I know it sounds silly and beyond believable. I am not attempting to prove it either. The way I see it, some things don’t need to be weighted down by cold analysis. Some things just happen, and only after do we try to make sense of them.
He opened the van door and I met his children and his wife. His wife and children were beyond beautiful. They treated me as one of her own for the thirty minutes it took to get to where my family had parked. The two children, a boy and girl, offered me apples and even to play games with them. I wasn’t hungry or in the mood. They still talked with me regardless. Oddly enough, there was no radio playing or directions given. So, I just kept staring at the man in the cowboy hat as he drove on, not smiling or nodding, but instead, looking ahead.
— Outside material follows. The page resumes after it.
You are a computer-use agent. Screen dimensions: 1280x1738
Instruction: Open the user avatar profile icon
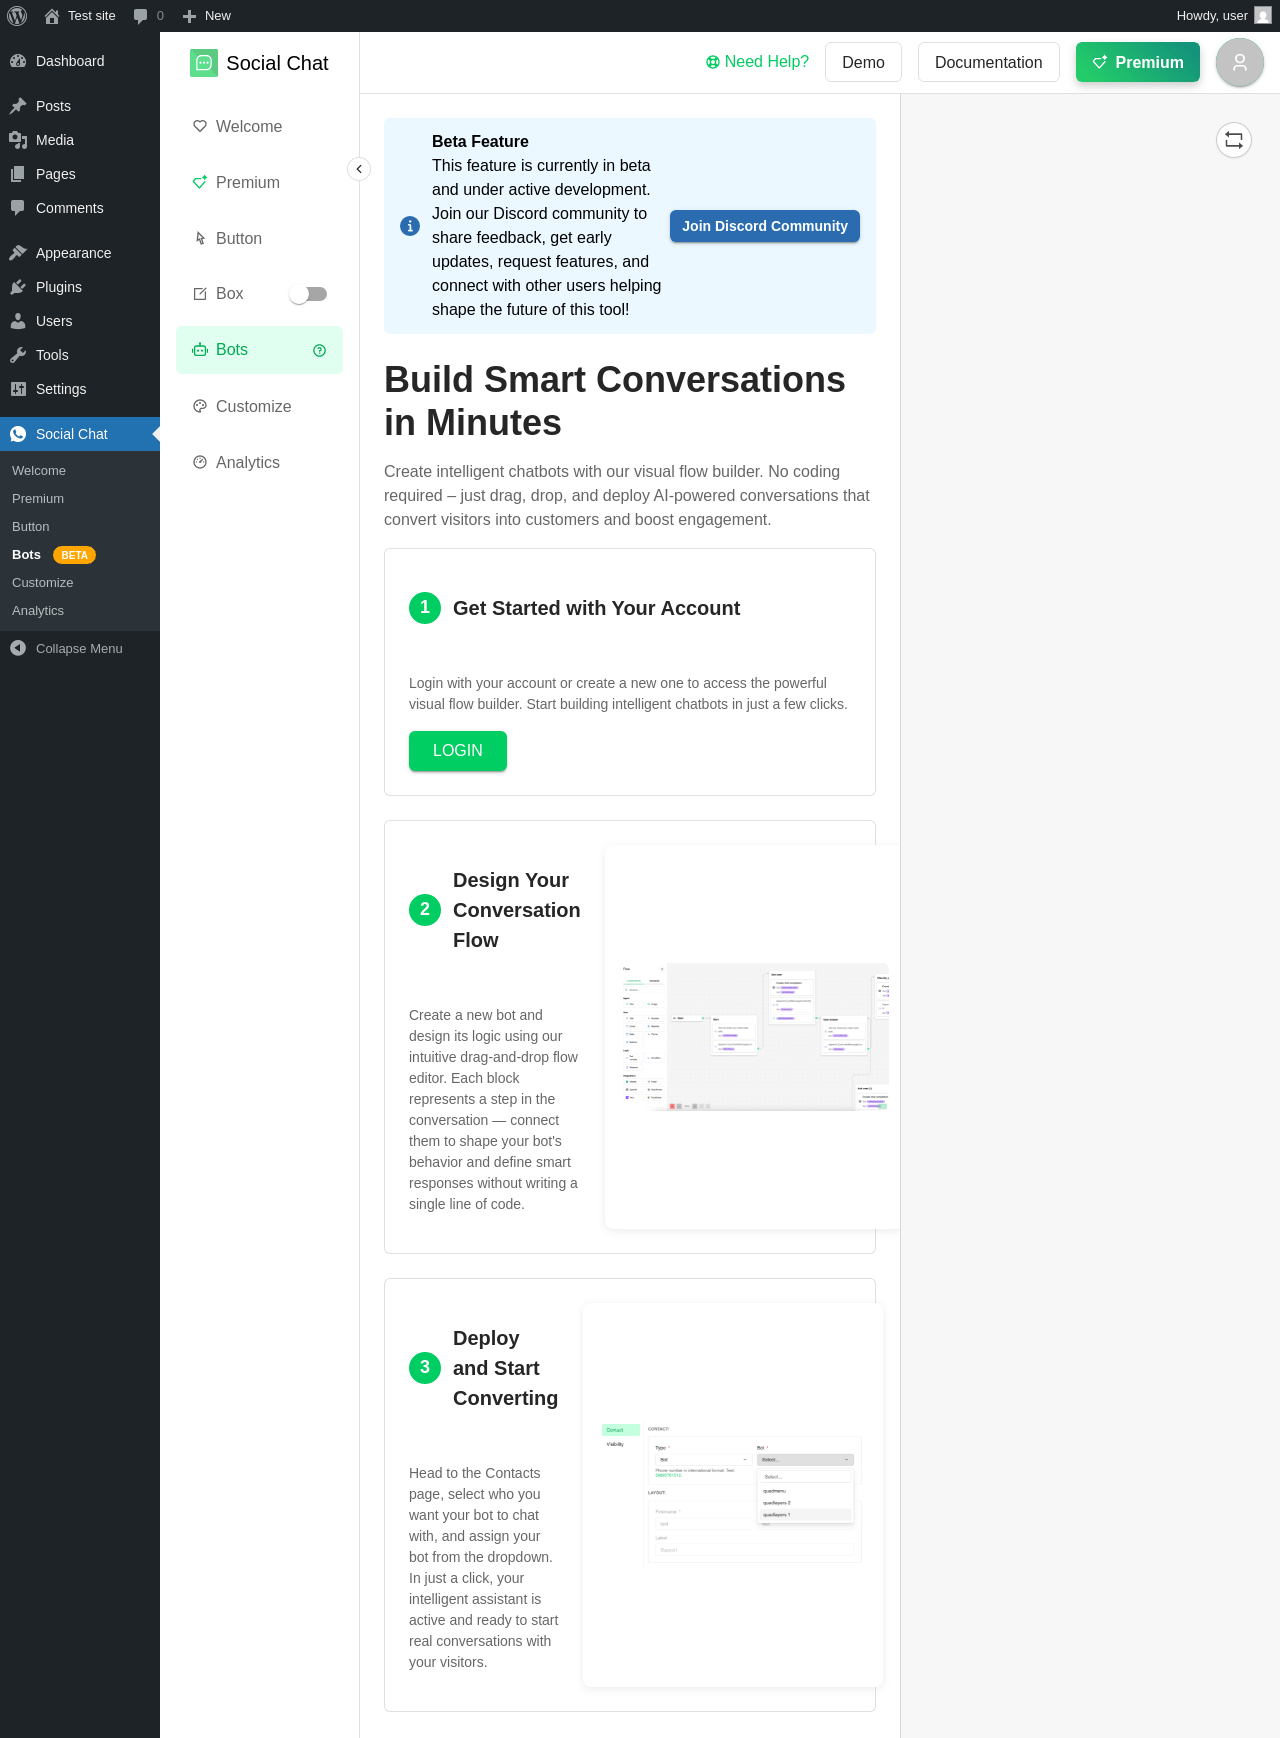[1239, 62]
From that point on, there is nothing much to tell. He dropped me off at my car while my dad was talking to a group of policemen and my mother was uncontrollably sobbing. At that time, they had issued an amber alert that was just going on the airwaves for two minutes. At the sight of me, my parents immediately hugged me then my dad hugged the man. Both of them were crying, as far as I could tell.
Now I can’t explain to you what happened next because I don’t know. I believe my father offered anything and everything to repay the man. I think my mother just couldn’t believe what happened as I tried to tell her and sat in the car stupefied. I know, at least, that my brother and sister were annoyed that they had to wait five hours for me.
I should say, though, that it’s not that I don’t remember what happened after I was dropped off and eventually returned home to live the same life I had been living before. Instead, it’s that all I could think about is that I never learned the man’s name.
To this day, I regret nothing more.
Now, I don’t believe in God necessarily. One story is neither a testament for the cause of belief or lack thereof. I believe in coincidence and chance. I believe that humanity often perceives events in a way that makes the most sense to them. I believe we are nothing more than a series of accidents.
But when I look back on this story – and I grapple with what could have happened and what did – I think back to a cowboy hat and a man I will never meet again, and I do not feel alone, I do not feel like a failure, and most importantly, I do not feel lost.
For a little while, I feel like life has meaning and one only needs to find it.